Allostery links hACE2 binding, pan-variant neutralisation and helical extension in the SARS-CoV-2 Spike protein

Abstract The SARS-CoV-2 spike protein is highly antigenic, with epitopes in three distinct regions of the receptor binding domain (RBD) alone that have known mechanisms of neutralization. In previous work, we predicted a fourth RBD epitope based on allosteric conformational perturbations measured by hydrogen-deuterium exchange mass spectrometry (HDX-MS) upon complexation with the canonical spike protein target, human angiotensin-converting enzyme 2 (hACE2). We subsequently identified a pan-neutralizing antibody (ICO-hu104) with the predicted epitope, however, as the epitope was somewhat distant from the hACE2 binding interface, and our previous work limited to the spike RBD, the neutralization mechanism was unclear.
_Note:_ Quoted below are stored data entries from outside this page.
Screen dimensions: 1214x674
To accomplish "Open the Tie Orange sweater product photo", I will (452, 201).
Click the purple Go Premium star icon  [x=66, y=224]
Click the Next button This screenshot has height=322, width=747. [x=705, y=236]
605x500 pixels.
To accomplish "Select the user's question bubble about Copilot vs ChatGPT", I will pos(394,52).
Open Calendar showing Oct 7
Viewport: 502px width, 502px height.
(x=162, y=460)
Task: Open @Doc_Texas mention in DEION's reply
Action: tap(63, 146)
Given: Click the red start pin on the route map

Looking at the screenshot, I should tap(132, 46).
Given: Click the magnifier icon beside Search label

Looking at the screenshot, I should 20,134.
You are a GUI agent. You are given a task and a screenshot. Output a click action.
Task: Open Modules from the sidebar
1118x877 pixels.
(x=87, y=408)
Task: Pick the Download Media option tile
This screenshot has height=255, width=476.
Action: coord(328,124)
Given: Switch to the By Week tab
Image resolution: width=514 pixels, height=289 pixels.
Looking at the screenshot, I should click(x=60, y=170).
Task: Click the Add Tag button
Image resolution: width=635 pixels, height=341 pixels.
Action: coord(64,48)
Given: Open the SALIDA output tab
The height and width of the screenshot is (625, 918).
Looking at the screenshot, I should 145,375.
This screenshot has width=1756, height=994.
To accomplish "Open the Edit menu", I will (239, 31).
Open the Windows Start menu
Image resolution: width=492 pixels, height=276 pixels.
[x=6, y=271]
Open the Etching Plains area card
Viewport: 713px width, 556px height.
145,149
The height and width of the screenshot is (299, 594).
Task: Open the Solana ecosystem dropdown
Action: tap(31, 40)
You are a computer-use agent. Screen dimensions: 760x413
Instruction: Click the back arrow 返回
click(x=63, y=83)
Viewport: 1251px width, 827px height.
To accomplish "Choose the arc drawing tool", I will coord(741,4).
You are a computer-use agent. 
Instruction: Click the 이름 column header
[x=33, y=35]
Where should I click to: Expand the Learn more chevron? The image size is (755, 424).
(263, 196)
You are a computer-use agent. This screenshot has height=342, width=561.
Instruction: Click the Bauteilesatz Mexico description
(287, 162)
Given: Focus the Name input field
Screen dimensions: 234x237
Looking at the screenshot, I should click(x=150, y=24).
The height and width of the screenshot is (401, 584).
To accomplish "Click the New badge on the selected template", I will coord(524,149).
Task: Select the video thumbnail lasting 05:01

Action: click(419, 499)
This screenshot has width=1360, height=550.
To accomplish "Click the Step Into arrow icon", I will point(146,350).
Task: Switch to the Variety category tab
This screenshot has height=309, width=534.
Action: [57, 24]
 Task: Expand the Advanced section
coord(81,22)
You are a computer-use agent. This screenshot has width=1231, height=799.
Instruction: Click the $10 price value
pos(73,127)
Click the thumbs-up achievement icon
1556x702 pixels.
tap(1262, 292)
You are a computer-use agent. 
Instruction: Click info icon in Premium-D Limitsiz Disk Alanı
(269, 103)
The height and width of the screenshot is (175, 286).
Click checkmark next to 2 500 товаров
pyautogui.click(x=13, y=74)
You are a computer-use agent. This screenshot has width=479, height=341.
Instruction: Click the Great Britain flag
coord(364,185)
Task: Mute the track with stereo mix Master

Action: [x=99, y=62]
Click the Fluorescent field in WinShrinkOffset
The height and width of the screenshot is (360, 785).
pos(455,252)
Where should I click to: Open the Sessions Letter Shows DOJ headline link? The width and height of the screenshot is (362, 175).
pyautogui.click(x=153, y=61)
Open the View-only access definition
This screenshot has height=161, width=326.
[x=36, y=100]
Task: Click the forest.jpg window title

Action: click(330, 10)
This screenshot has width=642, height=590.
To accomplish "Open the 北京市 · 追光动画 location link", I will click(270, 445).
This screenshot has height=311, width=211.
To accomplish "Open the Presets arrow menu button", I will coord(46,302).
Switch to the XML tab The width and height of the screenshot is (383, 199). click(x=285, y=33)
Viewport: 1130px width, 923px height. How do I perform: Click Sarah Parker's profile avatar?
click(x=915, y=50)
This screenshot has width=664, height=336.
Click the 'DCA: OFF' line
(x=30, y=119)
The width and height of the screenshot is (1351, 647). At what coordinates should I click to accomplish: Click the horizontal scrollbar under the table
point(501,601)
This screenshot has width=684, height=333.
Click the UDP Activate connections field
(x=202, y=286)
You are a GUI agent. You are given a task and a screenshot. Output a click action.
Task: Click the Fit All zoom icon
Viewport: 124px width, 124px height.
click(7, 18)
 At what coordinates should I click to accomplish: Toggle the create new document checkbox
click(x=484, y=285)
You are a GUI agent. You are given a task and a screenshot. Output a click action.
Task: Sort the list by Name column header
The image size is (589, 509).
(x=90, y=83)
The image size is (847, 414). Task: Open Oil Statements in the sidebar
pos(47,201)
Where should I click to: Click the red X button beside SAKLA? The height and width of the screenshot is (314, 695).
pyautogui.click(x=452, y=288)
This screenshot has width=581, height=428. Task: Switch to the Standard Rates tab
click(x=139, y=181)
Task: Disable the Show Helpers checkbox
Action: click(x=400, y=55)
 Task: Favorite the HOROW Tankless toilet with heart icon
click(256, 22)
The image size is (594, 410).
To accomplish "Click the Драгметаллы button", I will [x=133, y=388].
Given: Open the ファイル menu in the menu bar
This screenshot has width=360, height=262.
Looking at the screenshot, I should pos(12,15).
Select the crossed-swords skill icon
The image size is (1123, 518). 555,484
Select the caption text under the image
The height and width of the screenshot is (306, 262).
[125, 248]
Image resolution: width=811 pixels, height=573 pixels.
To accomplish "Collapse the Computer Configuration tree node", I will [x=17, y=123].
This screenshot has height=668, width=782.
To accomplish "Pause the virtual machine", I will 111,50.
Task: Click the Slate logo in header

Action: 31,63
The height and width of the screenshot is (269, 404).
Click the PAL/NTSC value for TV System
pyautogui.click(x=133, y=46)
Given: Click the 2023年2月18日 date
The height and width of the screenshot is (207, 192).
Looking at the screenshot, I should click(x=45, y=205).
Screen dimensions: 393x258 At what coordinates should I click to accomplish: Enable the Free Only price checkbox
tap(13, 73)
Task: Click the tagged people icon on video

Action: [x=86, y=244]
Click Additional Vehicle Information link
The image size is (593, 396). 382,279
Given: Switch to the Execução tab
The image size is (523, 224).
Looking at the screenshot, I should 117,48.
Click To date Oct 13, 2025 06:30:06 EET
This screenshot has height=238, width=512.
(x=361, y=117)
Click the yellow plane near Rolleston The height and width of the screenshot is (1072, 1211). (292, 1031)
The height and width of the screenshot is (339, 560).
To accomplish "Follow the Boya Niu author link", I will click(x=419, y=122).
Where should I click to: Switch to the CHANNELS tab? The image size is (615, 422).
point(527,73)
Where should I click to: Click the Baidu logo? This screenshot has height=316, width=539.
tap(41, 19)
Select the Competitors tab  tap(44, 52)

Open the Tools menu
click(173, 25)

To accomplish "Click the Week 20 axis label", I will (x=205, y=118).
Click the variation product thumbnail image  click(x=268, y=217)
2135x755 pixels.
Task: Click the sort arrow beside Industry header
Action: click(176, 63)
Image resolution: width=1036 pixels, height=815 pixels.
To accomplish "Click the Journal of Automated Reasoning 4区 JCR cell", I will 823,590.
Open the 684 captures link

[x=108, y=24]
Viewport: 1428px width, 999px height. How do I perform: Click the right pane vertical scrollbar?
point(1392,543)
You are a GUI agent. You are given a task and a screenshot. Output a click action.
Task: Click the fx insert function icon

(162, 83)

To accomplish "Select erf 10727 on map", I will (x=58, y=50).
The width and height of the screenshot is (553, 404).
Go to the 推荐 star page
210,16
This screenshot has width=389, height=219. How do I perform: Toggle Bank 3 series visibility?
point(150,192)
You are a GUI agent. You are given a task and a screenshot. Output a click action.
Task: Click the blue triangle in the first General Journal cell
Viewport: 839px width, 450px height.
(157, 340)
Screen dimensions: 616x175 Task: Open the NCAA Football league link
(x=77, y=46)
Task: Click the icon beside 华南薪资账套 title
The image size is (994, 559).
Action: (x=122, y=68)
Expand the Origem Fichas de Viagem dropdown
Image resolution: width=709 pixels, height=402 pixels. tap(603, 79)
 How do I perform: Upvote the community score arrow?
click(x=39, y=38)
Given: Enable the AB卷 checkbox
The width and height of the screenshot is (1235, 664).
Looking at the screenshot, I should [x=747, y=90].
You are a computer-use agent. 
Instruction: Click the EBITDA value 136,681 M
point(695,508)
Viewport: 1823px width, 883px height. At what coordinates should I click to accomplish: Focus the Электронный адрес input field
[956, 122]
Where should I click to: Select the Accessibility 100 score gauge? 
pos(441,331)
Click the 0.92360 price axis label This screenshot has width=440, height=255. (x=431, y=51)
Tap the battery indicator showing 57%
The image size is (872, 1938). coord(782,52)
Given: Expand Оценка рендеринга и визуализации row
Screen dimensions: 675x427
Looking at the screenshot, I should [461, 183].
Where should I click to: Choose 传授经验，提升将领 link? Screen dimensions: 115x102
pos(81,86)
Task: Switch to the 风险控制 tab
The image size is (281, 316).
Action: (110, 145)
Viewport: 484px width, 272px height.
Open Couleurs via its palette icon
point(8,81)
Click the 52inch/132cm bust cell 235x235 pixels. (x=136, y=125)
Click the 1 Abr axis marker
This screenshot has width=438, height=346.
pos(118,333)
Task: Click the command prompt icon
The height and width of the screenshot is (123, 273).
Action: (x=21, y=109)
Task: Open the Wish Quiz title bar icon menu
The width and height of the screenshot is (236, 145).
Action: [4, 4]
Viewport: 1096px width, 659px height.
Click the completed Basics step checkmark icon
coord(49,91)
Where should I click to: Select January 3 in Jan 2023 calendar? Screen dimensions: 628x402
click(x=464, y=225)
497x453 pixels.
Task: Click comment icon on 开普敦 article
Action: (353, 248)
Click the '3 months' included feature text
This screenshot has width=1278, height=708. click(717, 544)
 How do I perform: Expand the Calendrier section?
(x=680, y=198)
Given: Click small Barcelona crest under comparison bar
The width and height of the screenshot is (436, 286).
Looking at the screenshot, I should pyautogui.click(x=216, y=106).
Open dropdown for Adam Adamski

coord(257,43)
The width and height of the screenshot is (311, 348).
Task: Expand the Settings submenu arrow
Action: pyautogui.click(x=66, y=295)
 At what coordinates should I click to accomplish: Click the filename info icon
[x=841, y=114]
Using HDX-MS, we investigated the binding of ICO-hu104 to the full-length SARS-CoV-2 spike protein from Wuhan, Delta and Omicron variants. We demonstrate that binding of ICO-hu104 at its epitope results in an increase in deuterium uptake in the distant HR1 domain for variants of concern, which in a biological context could be indicative of destabilisation of the helices within this region, promoting S1 shedding or failure of helical extension during S2-mediated fusion. This is supported by our computational modelling, highlighting propagation of allosteric effects to the S2 coiled-coil region. Collectively, this work demonstrates an alternative neutralization mechanism for ICO-hu104 which is distinct from its first-generation predecessors and thus opens alternative avenues targeting non-RBD epitopes through assessment of allosteric perturbations. Highlights HDX-MS reveals decreased deuterium uptake within the HR1 region of S2 for SARS-CoV-2 spike protein for variants of concern when bound to ICO-hu104. Computational modelling validates high allosteric coupling between ICO-hu104 epitope and HR1 region. Suggests an alternative neutralization mechanism from its predecessor ICO-hu23, whereby destabilisation of helices within the HR1 region promotes S1 shedding and/or failure of helical extension during S2-mediated fusion. - SARS-CoV-2 - Hydrogen-Deuterium Exchange - Spike protein - Antibody - Epitope - Allostery Competing Interest Statement The authors have declared no competing interest.